This is a bit of an unusual story for Slashdot- it's the "Last Lecture" of a professor at CMU who is terminally ill. His early research in VR has benefited everyone and even if you have never heard of Randy Pausch I think this is worth your time. It's a 2 hour long wmv filled with insight, laughs and wisdom from a man who has really done some amazing work. I've been watching it all morning and I think it would really be worth your time if you can spare it to listen to what he has to say. From virtual reality to education to stuffed animals and childhood dreams, there's a lot here worth your time. Thanks drew for the link. Update: 09/21 15:44 GMT by Z : The link is already a little shakey, so you might want to turn to this cut up YouTube version of the talk instead.

21 of 93 comments (clear)

  1. Moving.. by kraemate · · Score: 5, Insightful

    I havent seen the lecture, but the story in some Pittsburgh newspaper (sorry, dont have the link - it appeared on reddit yesterday) is really moving. Amazing, so 'close' to death but still in such good spirits. Sad that i came to know of such a great spirit when i know i wont be hearing more from/about him. Sad indeed.

    1. Re:Moving.. by kraemate · · Score: 5, Informative

      Here is the good article describing the lecture, for those who cannot download the lecture itself.
      http://www.post-gazette.com/pg/07262/818671-85.stm

    2. Re:Moving.. by Mindwarp · · Score: 5, Informative

      To be honest you're probably not going to find a cure for Pancreatic cancer any time soon, even with a trillion dollars thrown at it. The problems with this form of cancer are:

      1) It's in the endocrine system, meaning it has easy access to a lot of other vital organs that the cancer can spread to,
      2) The pancreas is vital to survival (it produces insulin, as well as a host of pancreatic enzymes that the body needs to be able to process food and regulate metabolism) so you can't just chop the whole thing out if it becomes cancerous
      3) It's nestled in the middle of a complex set of nerves, arteries and veins meaning that it's extremely difficult, and often impossible, to perform surgical or radiation treatments,
      4) Screening programs often don't work, as the cancer is completely capable of developing without showing up in any blood tests,
      5) This is the real kicker - the early symptoms of PC are identical to a host of other minor illnesses such as gallstones, back ache, indigestion or acid reflux. By the time the symptoms have become serious enough for the patient to go to the doctor with them, and by the time the doctor has ruled out all the simpler ailments the symptoms point to, it's almost always too late. That's why this disease has a 5 year mortality rate of 98% and a 1 year mortality rate of over 75%, along with being the U.S.'s most fatal cancer.

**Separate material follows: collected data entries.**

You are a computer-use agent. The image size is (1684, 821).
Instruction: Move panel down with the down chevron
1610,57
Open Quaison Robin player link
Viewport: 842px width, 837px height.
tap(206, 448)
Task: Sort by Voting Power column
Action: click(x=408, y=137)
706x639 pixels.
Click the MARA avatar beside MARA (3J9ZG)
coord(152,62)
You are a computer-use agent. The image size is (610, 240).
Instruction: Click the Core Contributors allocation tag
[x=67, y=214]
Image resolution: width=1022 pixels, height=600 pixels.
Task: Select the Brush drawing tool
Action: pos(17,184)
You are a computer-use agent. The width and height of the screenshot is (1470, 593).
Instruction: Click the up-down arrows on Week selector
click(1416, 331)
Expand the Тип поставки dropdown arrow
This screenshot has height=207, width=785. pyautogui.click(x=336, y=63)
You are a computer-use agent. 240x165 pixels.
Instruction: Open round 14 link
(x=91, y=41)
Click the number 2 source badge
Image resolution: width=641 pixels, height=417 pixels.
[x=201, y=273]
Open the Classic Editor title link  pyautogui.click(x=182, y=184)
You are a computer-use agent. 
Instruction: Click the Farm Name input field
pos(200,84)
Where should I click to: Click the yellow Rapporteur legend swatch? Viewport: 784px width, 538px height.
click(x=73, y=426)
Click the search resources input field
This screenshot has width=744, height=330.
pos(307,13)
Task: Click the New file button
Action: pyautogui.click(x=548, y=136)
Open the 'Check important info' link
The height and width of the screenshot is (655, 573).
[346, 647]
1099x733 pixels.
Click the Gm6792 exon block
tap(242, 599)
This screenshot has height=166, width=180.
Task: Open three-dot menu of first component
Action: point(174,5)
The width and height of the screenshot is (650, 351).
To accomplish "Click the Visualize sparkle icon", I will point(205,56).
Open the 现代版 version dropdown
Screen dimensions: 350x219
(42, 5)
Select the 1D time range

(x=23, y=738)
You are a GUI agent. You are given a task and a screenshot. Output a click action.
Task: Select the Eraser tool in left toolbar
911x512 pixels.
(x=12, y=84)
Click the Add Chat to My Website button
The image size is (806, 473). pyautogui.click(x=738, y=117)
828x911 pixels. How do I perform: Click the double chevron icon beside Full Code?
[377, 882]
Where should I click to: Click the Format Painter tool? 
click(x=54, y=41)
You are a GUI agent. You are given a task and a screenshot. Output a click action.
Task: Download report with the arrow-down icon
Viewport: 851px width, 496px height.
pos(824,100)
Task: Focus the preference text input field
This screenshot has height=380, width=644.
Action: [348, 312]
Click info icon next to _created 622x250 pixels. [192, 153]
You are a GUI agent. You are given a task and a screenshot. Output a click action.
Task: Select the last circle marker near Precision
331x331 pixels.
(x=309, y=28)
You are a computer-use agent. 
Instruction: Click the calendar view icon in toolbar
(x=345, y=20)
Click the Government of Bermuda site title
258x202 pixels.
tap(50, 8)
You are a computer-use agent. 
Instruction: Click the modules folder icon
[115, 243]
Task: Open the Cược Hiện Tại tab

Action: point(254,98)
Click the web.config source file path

      Even if we could implement an accurate and early-detection screening programme, the cancer is so aggressive that we really need a paradigm shift away from current radiation and chemotherapy treatments. It's not so much that we're lacking money in researching into new forms of treatment as it is we're lacking the knowledge necessary to advance in these areas right now. There are plenty of well funded people working to solve the problems of cancer - right now we're waiting for one of them to have the 'eureka!' moment.

      --
      The gift of death metal does not smile on the good looking.
    3. Re:Moving.. by HuguesT · · Score: 2, Informative

      The problem is that cancer is not *a* disease. All cancers are different, have different causes, and are even sometime heterogeneous within one single patient, meaning some cancer cells will respond well to a kind of treatment, but not others. It only takes one surviving cancer cell to restart the whole thing. The odds of beating this soon are slim.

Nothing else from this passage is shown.